その祠に奉られた岩に、腰を下ろすひとりの少女。


罰当たりな少女は、物憂げな表情で暮れたばかりの夜空に浮かぶ月を見上げる。月明かりに照らされた彼女の姿は異様だった。遠目から見れば、十二歳くらいの少女なのだが、頬にはトカゲの鱗のようなもので覆われた箇所がある。口からは犬歯が突き出している。腕や脚には、獣のように体毛で覆われた箇所があり、頭髪はまるで植物の蔓を思わせる形をしている。複数の生き物をつぎはぎでひっつけた様な奇怪な姿。
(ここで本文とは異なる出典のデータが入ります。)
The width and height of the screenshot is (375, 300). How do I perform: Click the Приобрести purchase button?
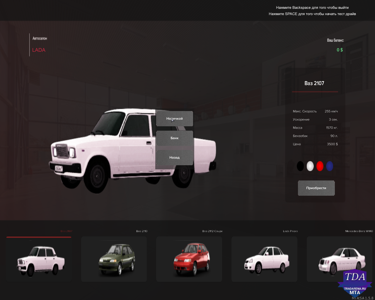pyautogui.click(x=316, y=188)
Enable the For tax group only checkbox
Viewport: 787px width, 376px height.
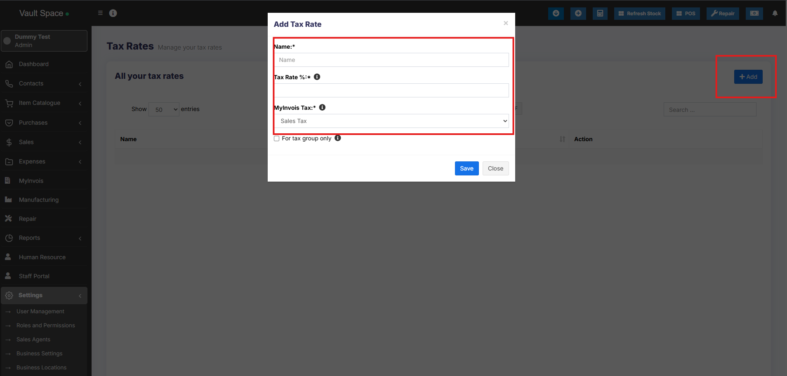[x=277, y=139]
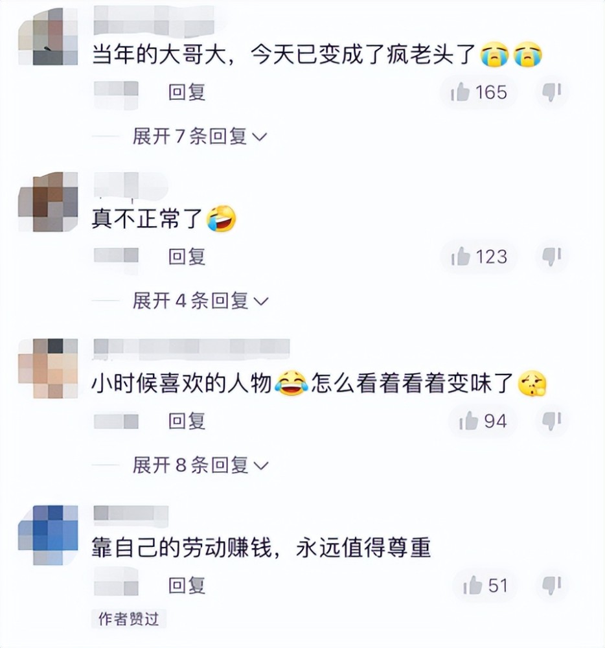Viewport: 605px width, 648px height.
Task: Open blue avatar of last commenter
Action: tap(48, 535)
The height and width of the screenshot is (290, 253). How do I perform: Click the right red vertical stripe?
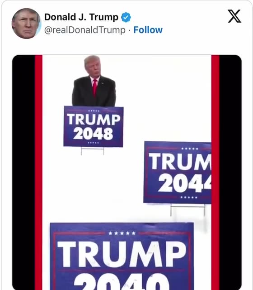216,172
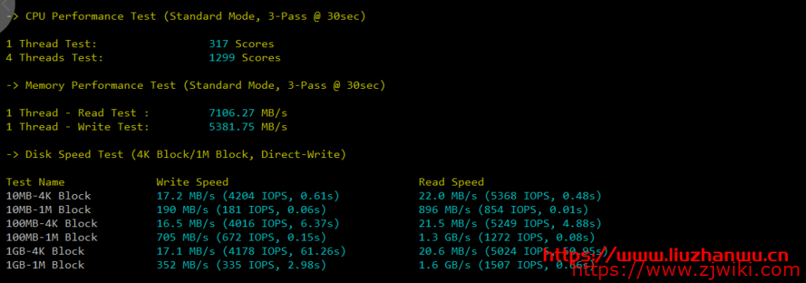The height and width of the screenshot is (283, 806).
Task: Click the 10MB-4K Block row label
Action: (48, 197)
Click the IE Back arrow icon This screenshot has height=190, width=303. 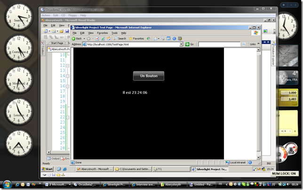(73, 39)
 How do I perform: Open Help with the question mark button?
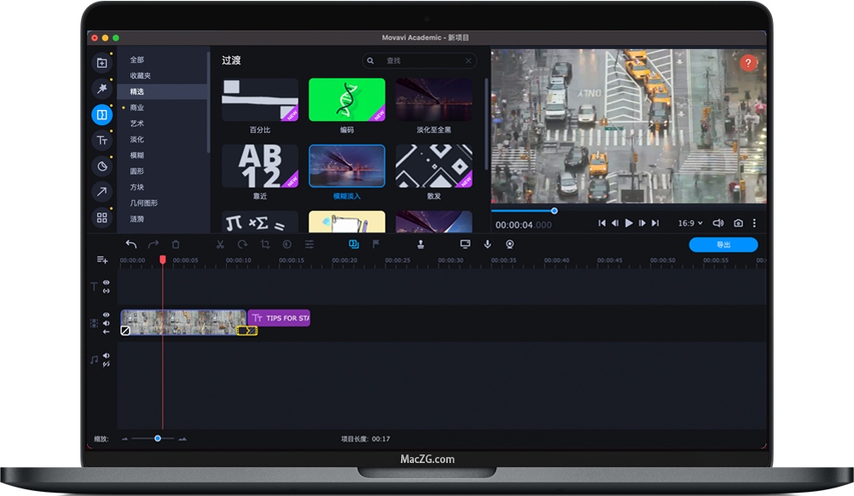click(750, 62)
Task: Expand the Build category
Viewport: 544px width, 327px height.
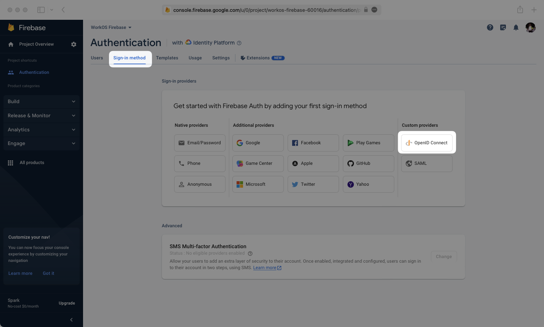Action: point(41,102)
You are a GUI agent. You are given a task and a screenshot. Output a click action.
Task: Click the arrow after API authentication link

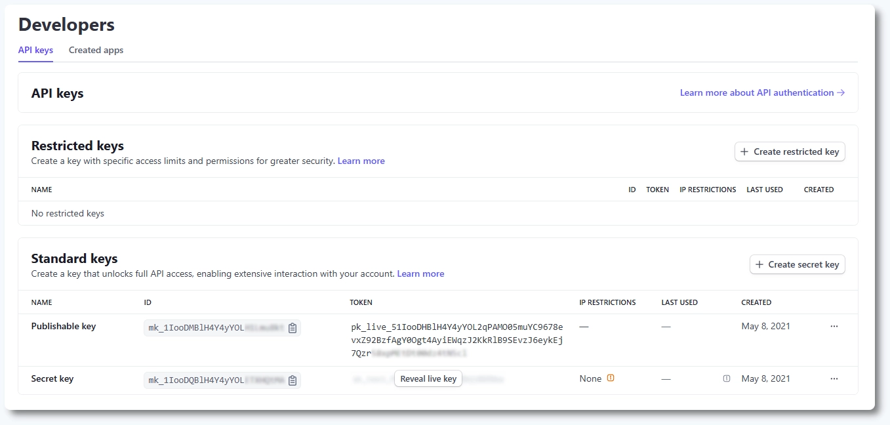pos(841,92)
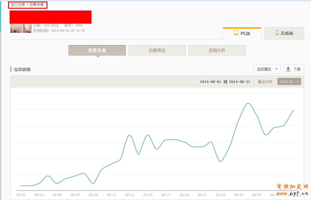This screenshot has width=311, height=200.
Task: Click the 效果详情 breadcrumb text
Action: [x=36, y=4]
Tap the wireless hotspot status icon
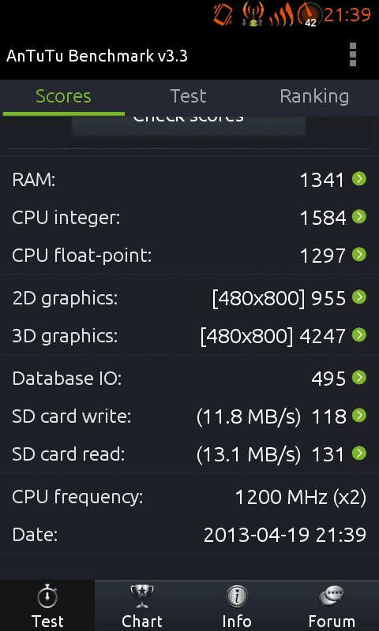Screen dimensions: 379x631 (253, 14)
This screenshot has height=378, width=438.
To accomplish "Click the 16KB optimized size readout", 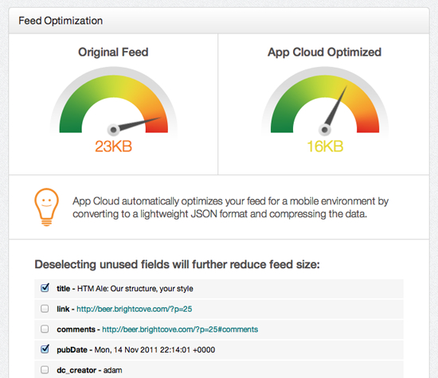I will tap(325, 146).
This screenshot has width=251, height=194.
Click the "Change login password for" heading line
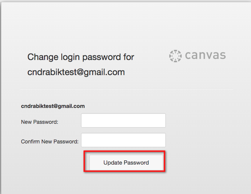(x=81, y=57)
少女は儚げな声で歌を歌い始める。


つみきくずしは楽しいな

つみきくずしは空しいな

捨てられ悲しむ 人の性

壊して喜ぶ 人の性


 遠い昔からある童歌のような戦慄。その声は透き通るように美しく、彼女の濁った瞳とは実に対照的だ。歌声に誘われて、祠の前に一匹の猫が喉を鳴らしてやって来た。毛並みは野良らしく整っていないが、首には鈴のついた赤い首輪が。差し詰め、彷徨える捨て猫と言ったところだろうか。


「お前も捨てられたのか」


少女がそう尋ねると、猫は答えるかのようにニャアと鳴いた。


「そうかそうか。それは辛かっただろうに」


猫が捨て猫だと分かった瞬間、少女の声は氷のような冷たさを帯び始めた。岩からすとんと飛び降りて、猫の喉をわしゃわしゃと撫でながら、夜になって開いた瞳孔を覗き込む。


「じゃあ、仕返ししないとな。捨てられたことで

 どれだけ冷たくなれるのか、証明しないとな。

 いいか。お前はもとの飼い主を探し出すんだ。

 お前を捨てたとしても、お前には懐かしい匂いがするから分かるはずだ。

 辛いだろう。だから、もっと辛い目に合わすんだよ」


「頸動脈をかっ裂いて、意識を失わせろ。

 そして傷口をひたすらに舐め続けるのさ。

 冷たくなっていく血を舌で感じるためにね」


薄ら笑う少女に、身の危険を察知してか、猫は逃げて行ってしまった。藪を少しばかりか揺らして、遠くなっていく足音に少女は、吐き捨てるように呟いた。